:: Tarefa proposta A ::
Transcreva literalmente, do resumo sobre a moralidade eterna e imutável, o trecho que vai de "No entanto, o" até "sua própria natureza.".

:: Texto fornecido ::
◇ ◇ ◇

TRATADO SOBRE A ETERNIDADE E IMUTABILIDADE DA MORALIDADE - RALPH CUDWORTH (RESUMO)
O que se segue é um resumo da obra Treatise Concerning Eternal and Immutable Morality (Tratado sobre a moralidade eterna e imutável) de Ralph Cudworth e se divide nas seguintes partes: (1) A Teoria do Comando Divino (Book 1); (2) O Relativismo de Protágoras (Book 2); (3) O papel do Intelecto no Conhecimento (Book 3); (4) A Mente eterna de Deus (Book 4). É importante colocar que este resumo é apenas uma apresentação do texto original de forma compactada, sem paráfrases ou resenhas críticas. A ideia é de que o texto permaneça do autor original.
I. A TEORIA DO COMANDO DIVINO
Em todas as eras, houve aqueles que defenderam que o bem e o mal, o justo e o injusto, não são intrinsecamente ou imutavelmente assim, mas sim produtos de leis e decisões humanas, como Protágoras, Trasímaco, Glauco, Cálicles, Polus, Arquelau, Aristipo, Anaxarco, Pirro, Epicuro e Carnéades. Alguns teólogos modernos, no entanto, sugeriram que os conceitos de bem e mal moral, de justo e injusto, não são determinados por sua própria natureza ou anteriores ao comando divino, mas sim definidos pelo próprio comando e instituição divinos, argumentando que sendo Deus soberano e absoluto nada podia estar fora do seu controle. Assim, os defensores dessa posição, assim como os filósofos citados, negavam que bem e mal dizia respeito à natureza das coisas.
No entanto, o bem e o mal, o justo e o injusto, o honesto e o desonesto não podem ser coisas arbitrárias, criadas pela vontade sem referência à sua natureza. Isso teria consequências absurdas, como a de que até amar a Deus é um bem porque Deus comanda, mas não seria um bem se Deus não o comandasse. Também levaria à consequência de que não seria inconsistente com a natureza de Deus comandar a blasfêmia ou o engano. Contudo, o bem e o mal moral, o justo e o injusto, o honesto e o desonesto não podem, de forma alguma, ser coisas arbitrárias criadas pela vontade sem referência à natureza. Isso porque é uma verdade universal que as coisas são o que são, não por vontade, mas por sua própria natureza.

◇ ◇ ◇

Itens listados em um conjunto de dados
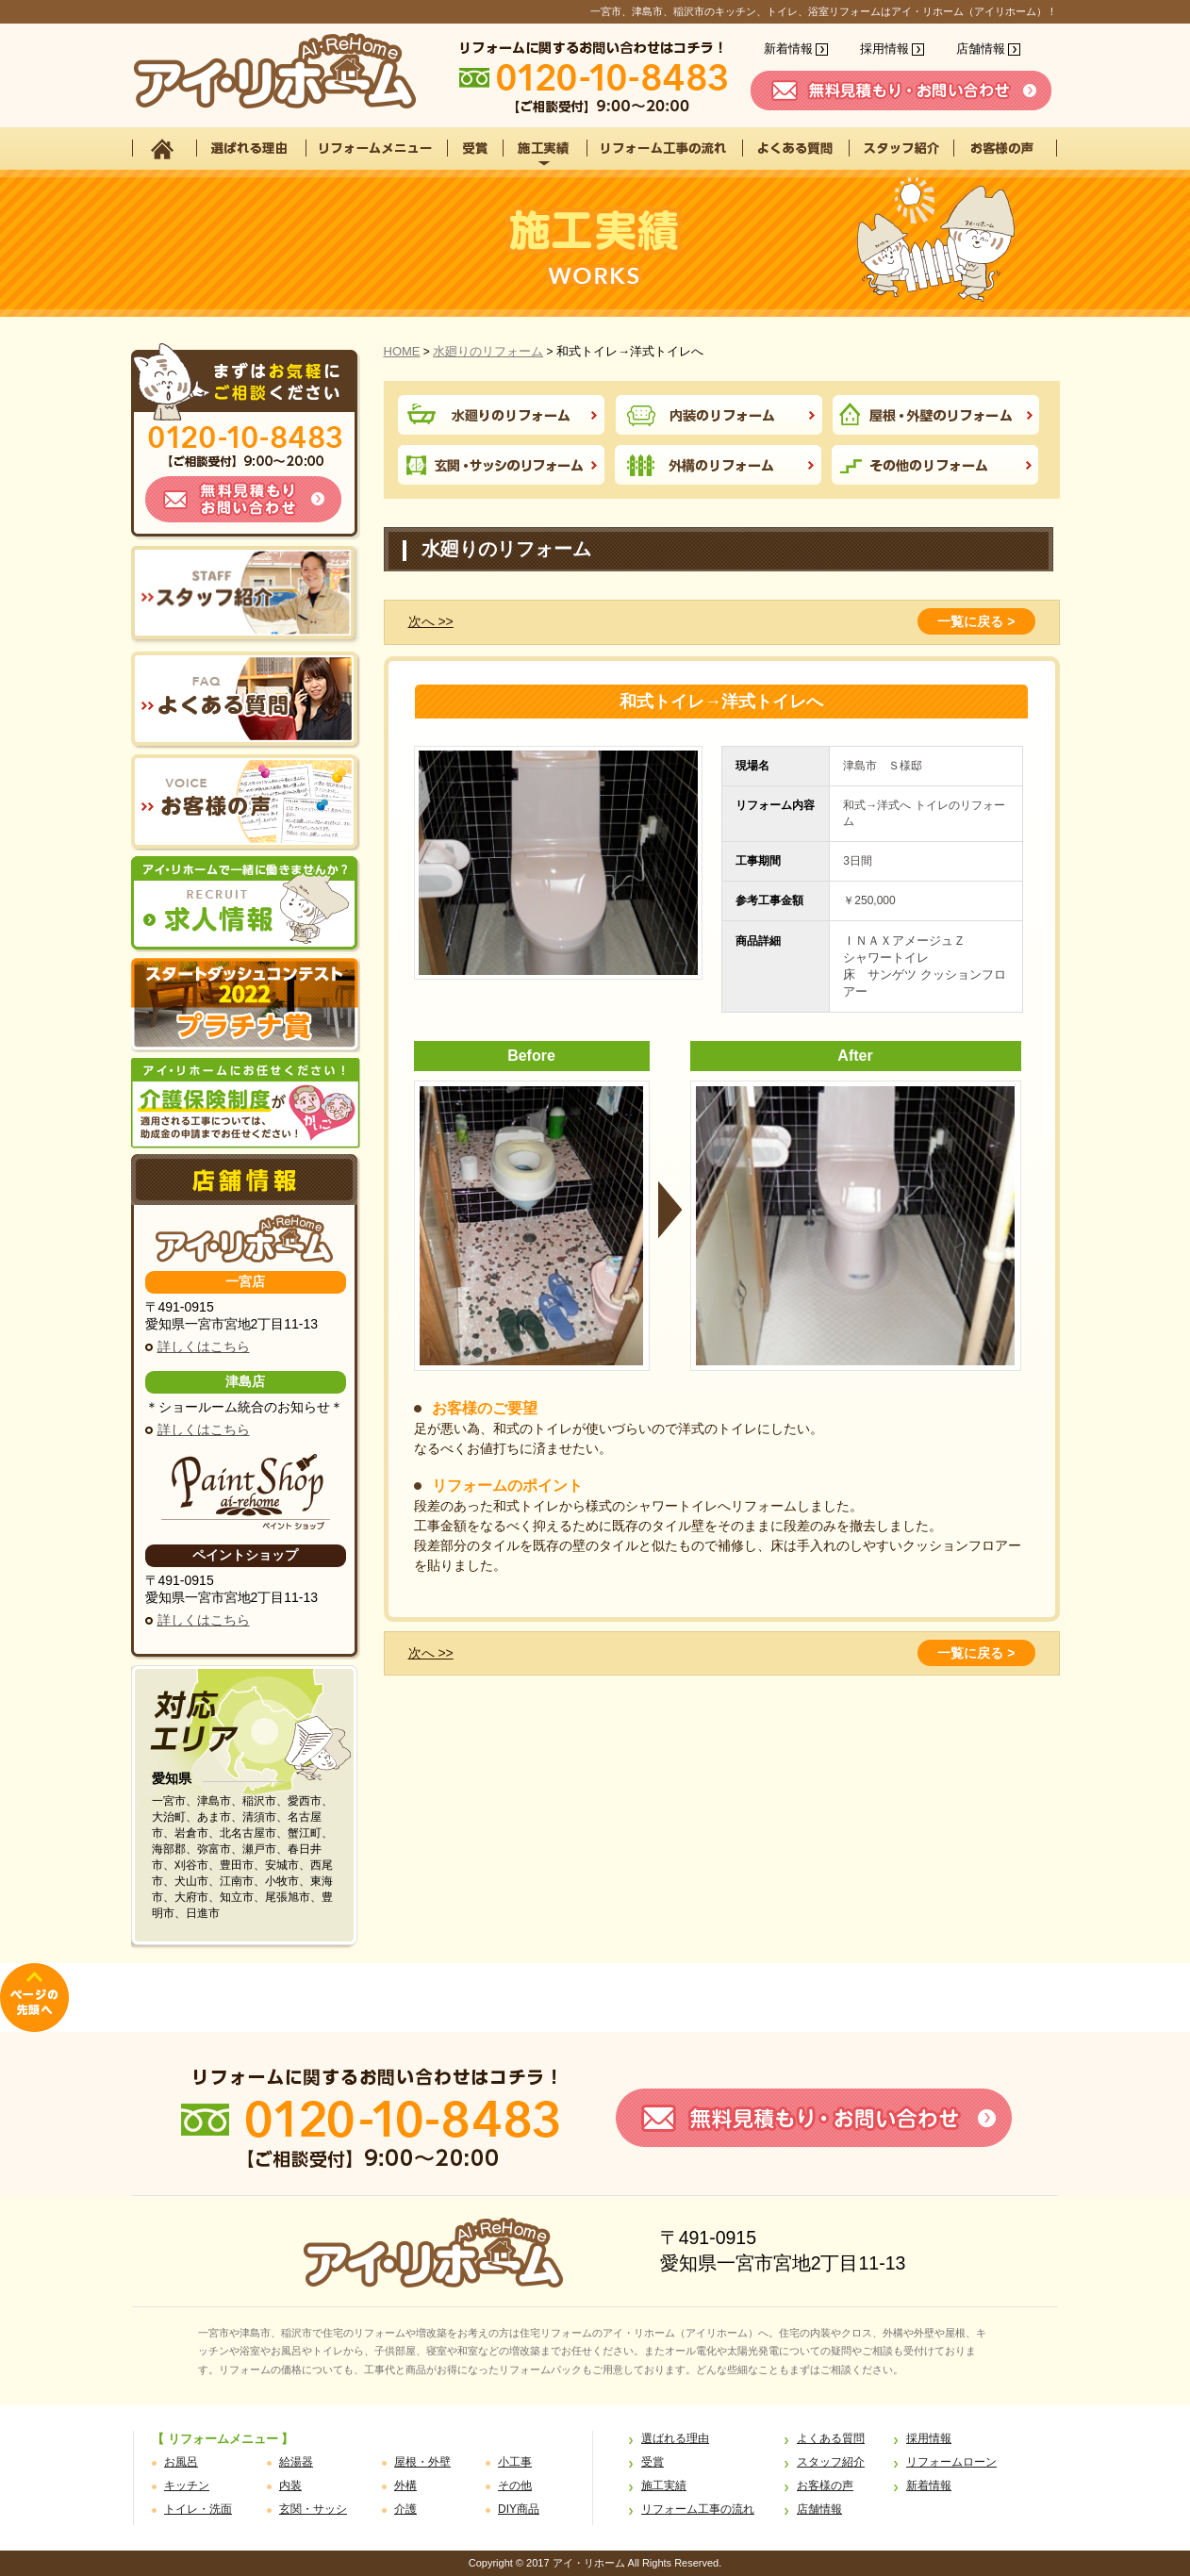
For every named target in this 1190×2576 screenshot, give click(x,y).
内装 (290, 2485)
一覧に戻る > (976, 621)
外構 (405, 2485)
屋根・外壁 (422, 2462)
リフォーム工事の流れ (697, 2509)
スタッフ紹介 (831, 2462)
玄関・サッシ (313, 2509)
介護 (405, 2509)
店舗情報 (980, 48)
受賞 (652, 2462)
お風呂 (181, 2462)
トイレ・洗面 (198, 2509)
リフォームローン (951, 2462)
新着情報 (788, 48)
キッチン (186, 2485)
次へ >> (431, 621)
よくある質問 (831, 2438)
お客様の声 (825, 2485)
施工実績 (663, 2485)
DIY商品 (518, 2509)
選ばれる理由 (675, 2438)
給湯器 (296, 2462)
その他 (515, 2485)
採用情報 (884, 48)
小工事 (515, 2462)
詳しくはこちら (203, 1346)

◇ ◇ ◇

:: Tarefa proposta B ::
Reescreva as linhas acima desde a linha que contém "リフォームローン (951, 2462)" até o fim das linhas, substituindo "新着情報" por "お知らせ" e mantendo todo o resto inalterado.

:: Resultado do exercício A ::
No entanto, o bem e o mal, o justo e o injusto, o honesto e o desonesto não podem ser coisas arbitrárias, criadas pela vontade sem referência à sua natureza. Isso teria consequências absurdas, como a de que até amar a Deus é um bem porque Deus comanda, mas não seria um bem se Deus não o comandasse. Também levaria à consequência de que não seria inconsistente com a natureza de Deus comandar a blasfêmia ou o engano. Contudo, o bem e o mal moral, o justo e o injusto, o honesto e o desonesto não podem, de forma alguma, ser coisas arbitrárias criadas pela vontade sem referência à natureza. Isso porque é uma verdade universal que as coisas são o que são, não por vontade, mas por sua própria natureza.

:: Resultado do exercício B ::
リフォームローン (951, 2462)
お知らせ (788, 48)
キッチン (186, 2485)
次へ >> (431, 621)
よくある質問 (831, 2438)
お客様の声 (825, 2485)
施工実績 (663, 2485)
DIY商品 (518, 2509)
選ばれる理由 (675, 2438)
給湯器 (296, 2462)
その他 (515, 2485)
採用情報 (884, 48)
小工事 (515, 2462)
詳しくはこちら (203, 1346)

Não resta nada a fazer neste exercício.